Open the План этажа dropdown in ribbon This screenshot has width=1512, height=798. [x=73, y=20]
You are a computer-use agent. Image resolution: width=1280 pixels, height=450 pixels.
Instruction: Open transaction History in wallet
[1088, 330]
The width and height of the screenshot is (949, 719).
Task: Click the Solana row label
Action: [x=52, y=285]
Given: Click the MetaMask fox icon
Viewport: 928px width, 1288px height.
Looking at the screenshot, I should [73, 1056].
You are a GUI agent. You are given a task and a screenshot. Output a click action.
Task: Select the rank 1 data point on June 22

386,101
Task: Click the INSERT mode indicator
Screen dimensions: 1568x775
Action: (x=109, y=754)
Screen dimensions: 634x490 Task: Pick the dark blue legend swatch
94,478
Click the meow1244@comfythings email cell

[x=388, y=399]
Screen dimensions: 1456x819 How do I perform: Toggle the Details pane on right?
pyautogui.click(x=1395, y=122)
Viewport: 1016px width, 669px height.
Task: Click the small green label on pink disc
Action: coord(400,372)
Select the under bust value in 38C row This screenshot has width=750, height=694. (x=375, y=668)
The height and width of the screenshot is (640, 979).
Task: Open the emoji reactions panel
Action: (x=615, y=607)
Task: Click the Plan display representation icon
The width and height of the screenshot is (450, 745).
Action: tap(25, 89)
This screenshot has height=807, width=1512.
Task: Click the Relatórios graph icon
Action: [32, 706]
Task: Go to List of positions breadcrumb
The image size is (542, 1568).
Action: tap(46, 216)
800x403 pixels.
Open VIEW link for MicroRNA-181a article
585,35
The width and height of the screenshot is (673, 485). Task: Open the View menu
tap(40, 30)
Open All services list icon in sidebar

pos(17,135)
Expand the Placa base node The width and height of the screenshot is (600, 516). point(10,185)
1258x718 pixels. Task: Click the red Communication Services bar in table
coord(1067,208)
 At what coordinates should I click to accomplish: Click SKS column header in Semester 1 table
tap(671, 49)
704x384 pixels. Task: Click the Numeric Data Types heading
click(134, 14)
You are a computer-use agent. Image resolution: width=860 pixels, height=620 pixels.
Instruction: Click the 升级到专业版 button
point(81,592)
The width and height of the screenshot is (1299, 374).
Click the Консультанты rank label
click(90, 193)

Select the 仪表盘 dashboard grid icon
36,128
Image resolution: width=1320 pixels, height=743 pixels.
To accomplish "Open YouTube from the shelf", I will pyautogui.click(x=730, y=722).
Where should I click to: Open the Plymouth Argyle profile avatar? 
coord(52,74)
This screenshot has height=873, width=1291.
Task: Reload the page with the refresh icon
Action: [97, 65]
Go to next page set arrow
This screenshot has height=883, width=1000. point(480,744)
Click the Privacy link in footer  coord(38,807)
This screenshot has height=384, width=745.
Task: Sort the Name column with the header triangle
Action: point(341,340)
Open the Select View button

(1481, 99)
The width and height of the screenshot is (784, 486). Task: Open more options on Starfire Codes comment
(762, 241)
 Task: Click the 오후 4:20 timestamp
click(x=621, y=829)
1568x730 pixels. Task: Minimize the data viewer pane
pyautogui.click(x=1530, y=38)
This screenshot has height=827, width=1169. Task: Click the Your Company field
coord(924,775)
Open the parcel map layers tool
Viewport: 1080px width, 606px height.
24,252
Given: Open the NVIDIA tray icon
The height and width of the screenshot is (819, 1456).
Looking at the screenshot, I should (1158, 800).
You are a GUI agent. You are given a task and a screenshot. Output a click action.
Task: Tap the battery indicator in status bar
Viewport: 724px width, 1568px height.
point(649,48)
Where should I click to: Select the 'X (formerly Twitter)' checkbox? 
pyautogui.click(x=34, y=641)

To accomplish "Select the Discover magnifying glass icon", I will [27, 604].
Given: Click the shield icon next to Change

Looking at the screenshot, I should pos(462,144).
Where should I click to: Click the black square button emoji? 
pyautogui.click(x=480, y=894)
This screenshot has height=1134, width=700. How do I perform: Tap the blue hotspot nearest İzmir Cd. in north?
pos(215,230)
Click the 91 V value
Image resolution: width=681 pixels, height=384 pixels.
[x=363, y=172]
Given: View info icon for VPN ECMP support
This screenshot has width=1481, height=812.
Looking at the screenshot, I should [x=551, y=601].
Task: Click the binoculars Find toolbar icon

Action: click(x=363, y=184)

WHAT TO WORK ON
Repeat the whole listing exactly, with no omissions.

RESULT OF THIS EXERCISE
Open the План этажа dropdown in ribbon This screenshot has width=1512, height=798. [x=73, y=20]
You are a computer-use agent. Image resolution: width=1280 pixels, height=450 pixels.
Instruction: Open transaction History in wallet
[1088, 330]
The width and height of the screenshot is (949, 719).
Task: Click the Solana row label
Action: [x=52, y=285]
Given: Click the MetaMask fox icon
Viewport: 928px width, 1288px height.
Looking at the screenshot, I should [73, 1056].
You are a GUI agent. You are given a task and a screenshot. Output a click action.
Task: Select the rank 1 data point on June 22

386,101
Task: Click the INSERT mode indicator
Screen dimensions: 1568x775
Action: (x=109, y=754)
Screen dimensions: 634x490 Task: Pick the dark blue legend swatch
94,478
Click the meow1244@comfythings email cell

[x=388, y=399]
Screen dimensions: 1456x819 How do I perform: Toggle the Details pane on right?
pyautogui.click(x=1395, y=122)
Viewport: 1016px width, 669px height.
Task: Click the small green label on pink disc
Action: coord(400,372)
Select the under bust value in 38C row This screenshot has width=750, height=694. (x=375, y=668)
The height and width of the screenshot is (640, 979).
Task: Open the emoji reactions panel
Action: (x=615, y=607)
Task: Click the Plan display representation icon
The width and height of the screenshot is (450, 745).
Action: tap(25, 89)
This screenshot has height=807, width=1512.
Task: Click the Relatórios graph icon
Action: [32, 706]
Task: Go to List of positions breadcrumb
The image size is (542, 1568).
Action: tap(46, 216)
800x403 pixels.
Open VIEW link for MicroRNA-181a article
585,35
The width and height of the screenshot is (673, 485). Task: Open the View menu
tap(40, 30)
Open All services list icon in sidebar

pos(17,135)
Expand the Placa base node The width and height of the screenshot is (600, 516). point(10,185)
1258x718 pixels. Task: Click the red Communication Services bar in table
coord(1067,208)
 At what coordinates should I click to accomplish: Click SKS column header in Semester 1 table
tap(671, 49)
704x384 pixels. Task: Click the Numeric Data Types heading
click(134, 14)
You are a computer-use agent. Image resolution: width=860 pixels, height=620 pixels.
Instruction: Click the 升级到专业版 button
point(81,592)
The width and height of the screenshot is (1299, 374).
Click the Консультанты rank label
click(90, 193)

Select the 仪表盘 dashboard grid icon
36,128
Image resolution: width=1320 pixels, height=743 pixels.
To accomplish "Open YouTube from the shelf", I will pyautogui.click(x=730, y=722).
Where should I click to: Open the Plymouth Argyle profile avatar? 
coord(52,74)
This screenshot has height=873, width=1291.
Task: Reload the page with the refresh icon
Action: [97, 65]
Go to next page set arrow
This screenshot has height=883, width=1000. point(480,744)
Click the Privacy link in footer  coord(38,807)
This screenshot has height=384, width=745.
Task: Sort the Name column with the header triangle
Action: point(341,340)
Open the Select View button

(1481, 99)
The width and height of the screenshot is (784, 486). Task: Open more options on Starfire Codes comment
(762, 241)
 Task: Click the 오후 4:20 timestamp
click(x=621, y=829)
1568x730 pixels. Task: Minimize the data viewer pane
pyautogui.click(x=1530, y=38)
This screenshot has height=827, width=1169. Task: Click the Your Company field
coord(924,775)
Open the parcel map layers tool
Viewport: 1080px width, 606px height.
24,252
Given: Open the NVIDIA tray icon
The height and width of the screenshot is (819, 1456).
Looking at the screenshot, I should (1158, 800).
You are a GUI agent. You are given a task and a screenshot. Output a click action.
Task: Tap the battery indicator in status bar
Viewport: 724px width, 1568px height.
point(649,48)
Where should I click to: Select the 'X (formerly Twitter)' checkbox? 
pyautogui.click(x=34, y=641)

To accomplish "Select the Discover magnifying glass icon", I will [27, 604].
Given: Click the shield icon next to Change

Looking at the screenshot, I should pos(462,144).
Where should I click to: Click the black square button emoji? 
pyautogui.click(x=480, y=894)
This screenshot has height=1134, width=700. How do I perform: Tap the blue hotspot nearest İzmir Cd. in north?
pos(215,230)
Click the 91 V value
Image resolution: width=681 pixels, height=384 pixels.
[x=363, y=172]
Given: View info icon for VPN ECMP support
This screenshot has width=1481, height=812.
Looking at the screenshot, I should [x=551, y=601].
Task: Click the binoculars Find toolbar icon

Action: click(x=363, y=184)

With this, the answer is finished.